- **Try it**:
Print exactly the lines from the one that contains "Task: Click the Delete Account label on left" through the last line of the material, both included, and leave out all pictures.

Task material START

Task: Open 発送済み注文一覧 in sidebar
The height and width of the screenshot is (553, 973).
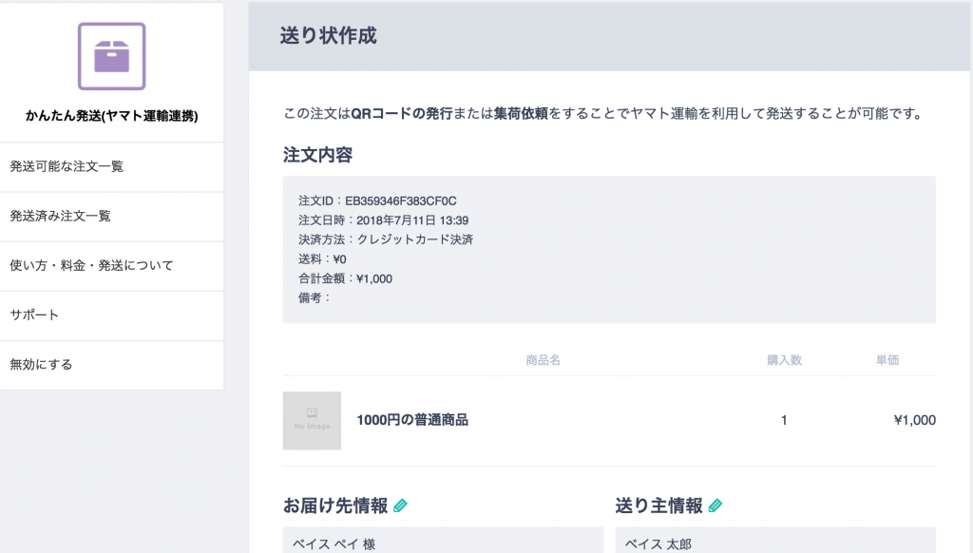Action: [112, 216]
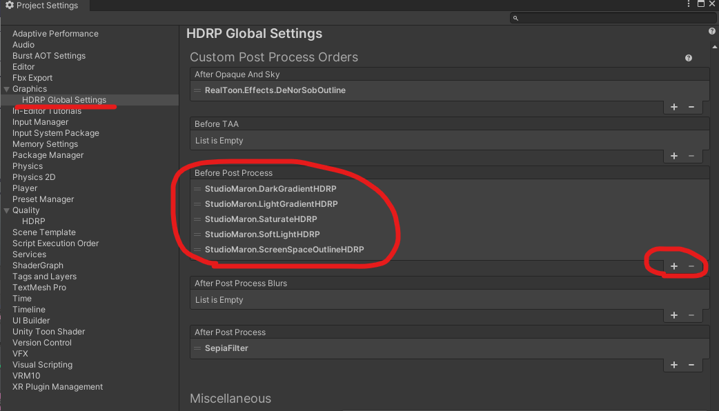Select the Input Manager settings

(x=40, y=122)
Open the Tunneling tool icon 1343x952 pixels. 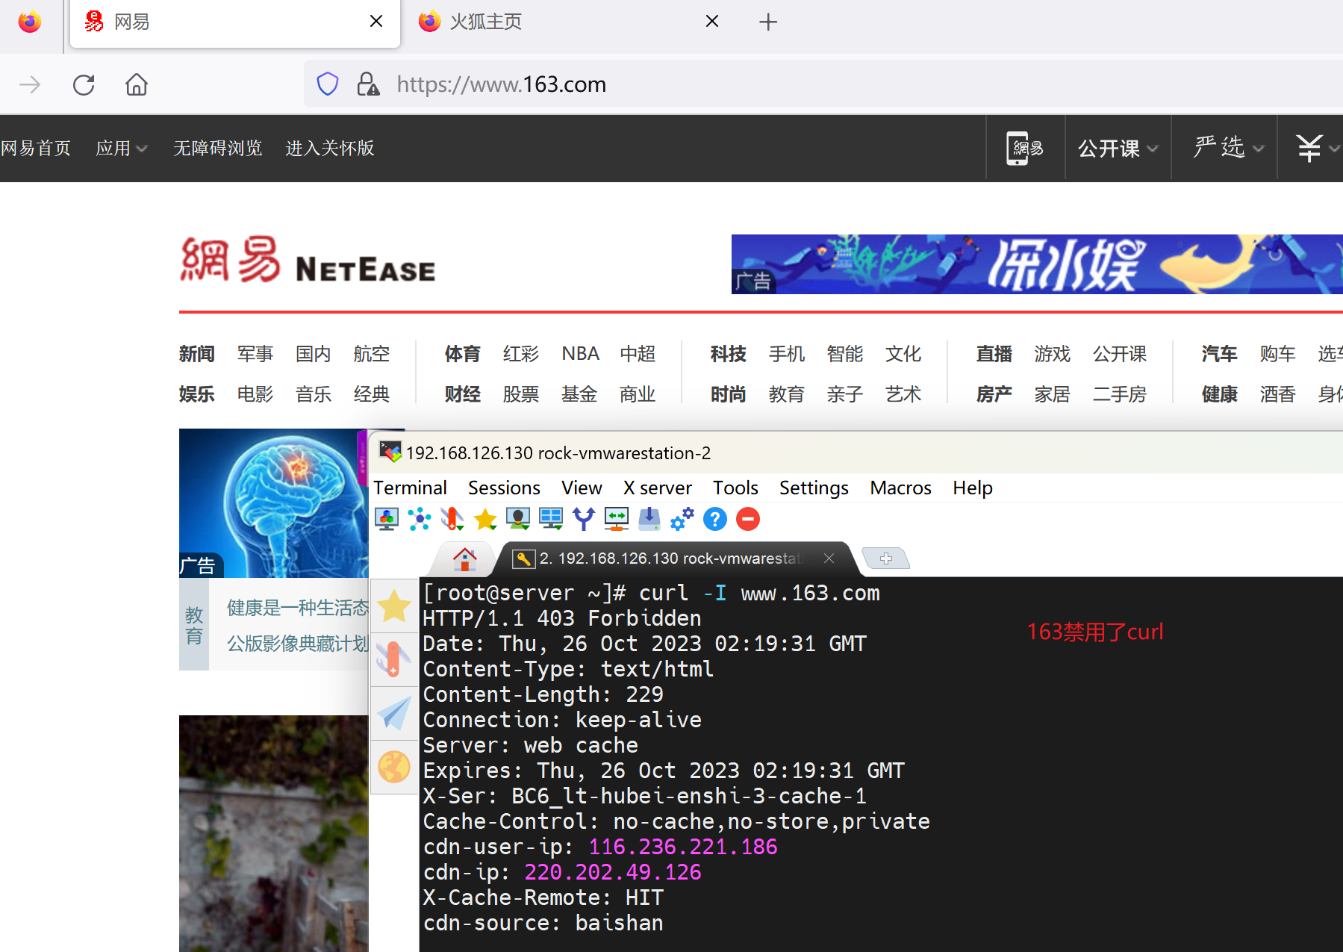pos(616,519)

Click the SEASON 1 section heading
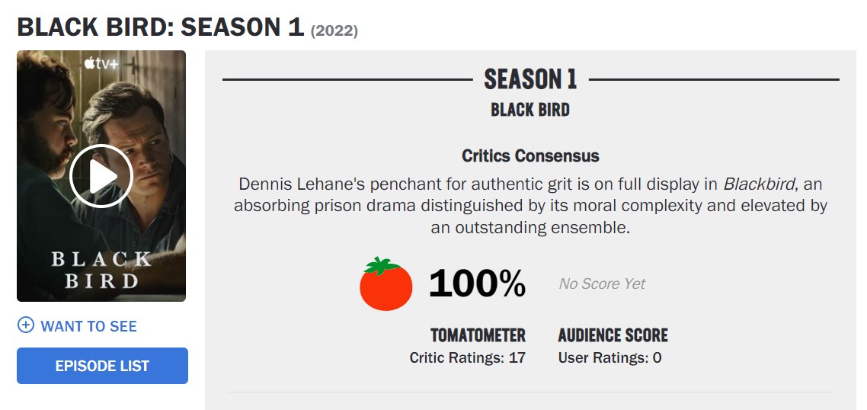click(530, 79)
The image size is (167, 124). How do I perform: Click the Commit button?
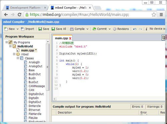100,29
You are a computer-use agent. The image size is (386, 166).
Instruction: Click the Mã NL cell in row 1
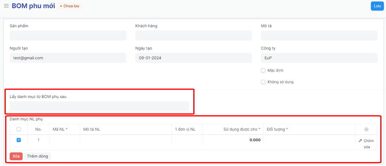point(65,140)
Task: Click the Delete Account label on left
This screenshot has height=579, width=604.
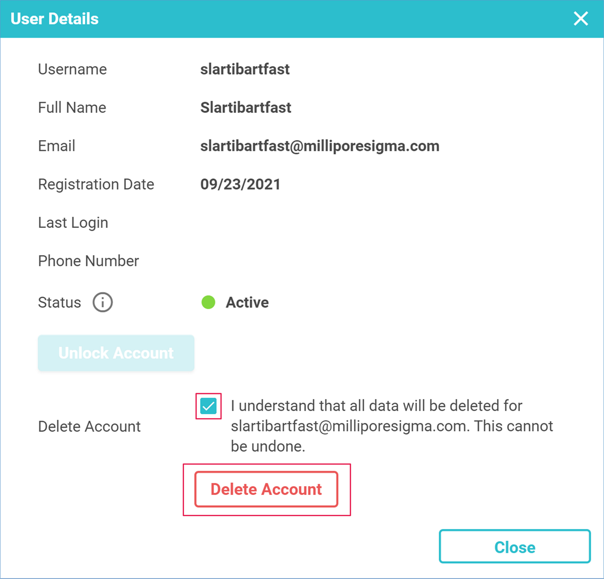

Task material END

- **Answer**:
Task: Click the Delete Account label on left
This screenshot has height=579, width=604.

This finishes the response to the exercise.